ACTION ITEM: Make an exact copy of the records, with the images left out.

═════ THE INPUT ═════

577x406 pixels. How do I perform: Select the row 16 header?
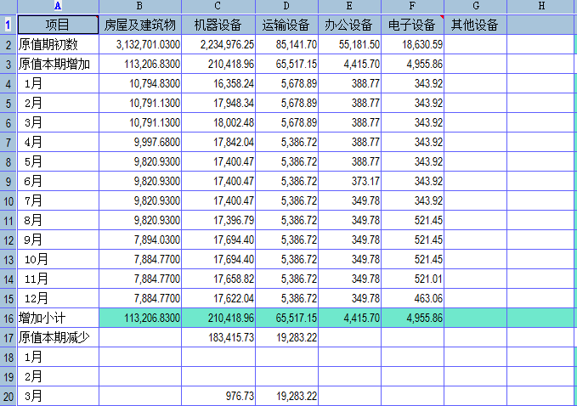[7, 318]
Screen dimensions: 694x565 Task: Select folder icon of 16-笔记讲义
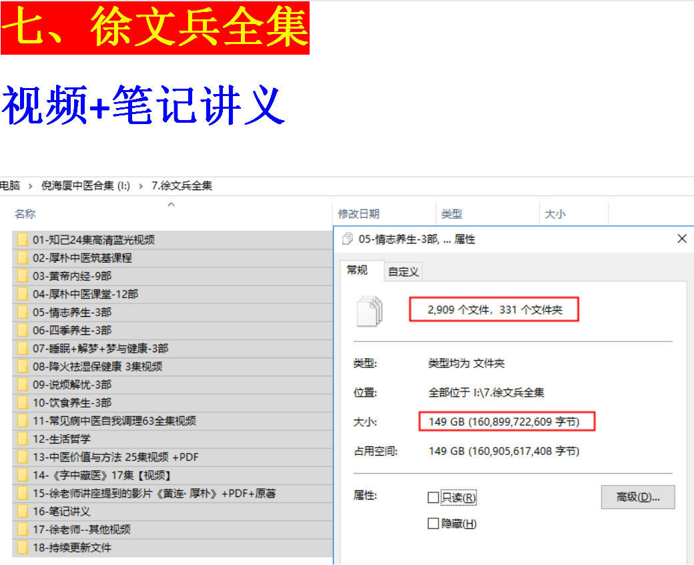pyautogui.click(x=23, y=512)
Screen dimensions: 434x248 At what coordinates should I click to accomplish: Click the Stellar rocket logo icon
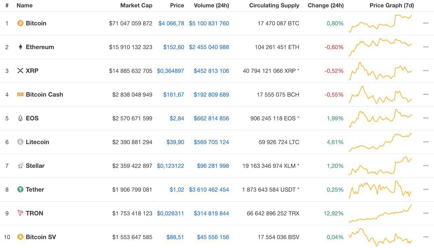pyautogui.click(x=20, y=166)
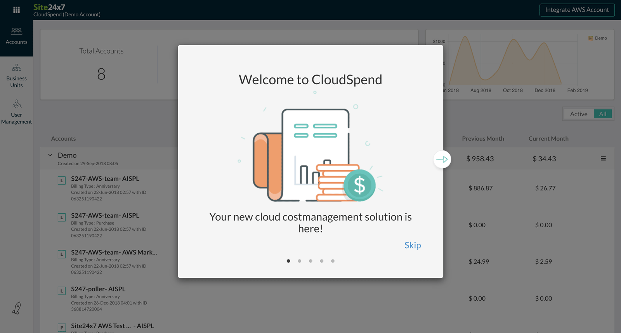Jump to last slide dot in tour
This screenshot has width=621, height=333.
point(333,261)
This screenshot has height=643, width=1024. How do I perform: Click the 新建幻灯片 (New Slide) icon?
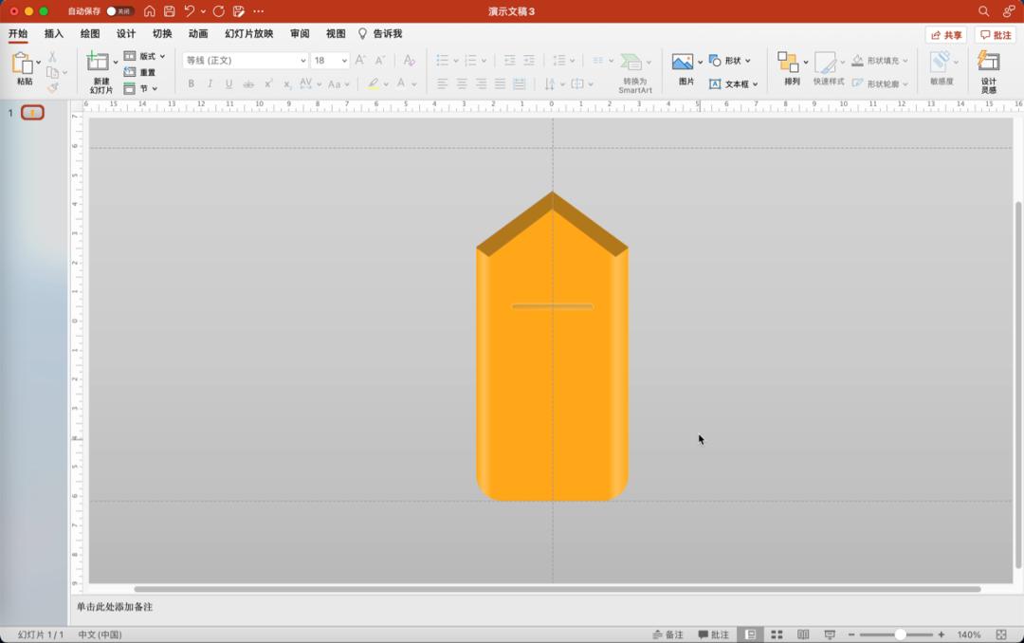[x=99, y=67]
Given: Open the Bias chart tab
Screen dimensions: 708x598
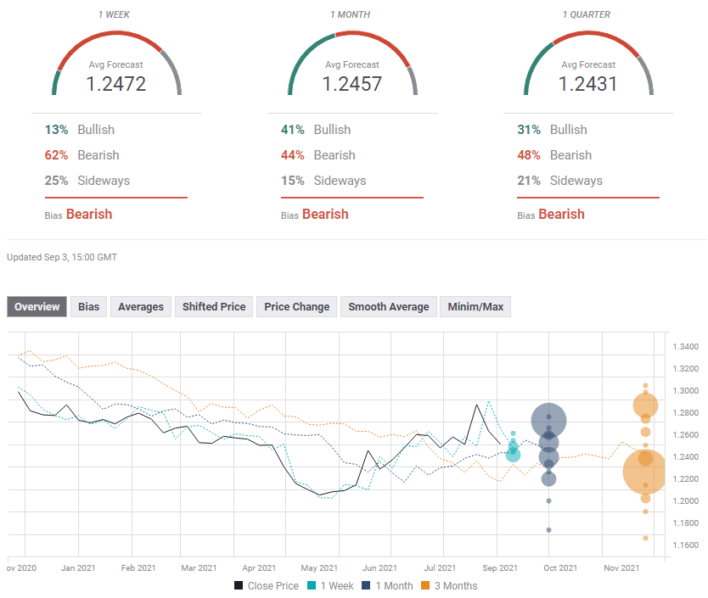Looking at the screenshot, I should 88,307.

═════

RESPONSE AREA:
577x406 pixels. How do I perform: Select the row 16 header?
[7, 318]
Screen dimensions: 694x565 Task: Select folder icon of 16-笔记讲义
pyautogui.click(x=23, y=512)
Screen dimensions: 434x248 At what coordinates should I click to accomplish: Click the Stellar rocket logo icon
pyautogui.click(x=20, y=166)
Jump to last slide dot in tour
This screenshot has width=621, height=333.
point(333,261)
This screenshot has height=643, width=1024. How do I perform: Click the 新建幻灯片 (New Slide) icon?
[x=99, y=67]
Given: Open the Bias chart tab
Screen dimensions: 708x598
Looking at the screenshot, I should 88,307.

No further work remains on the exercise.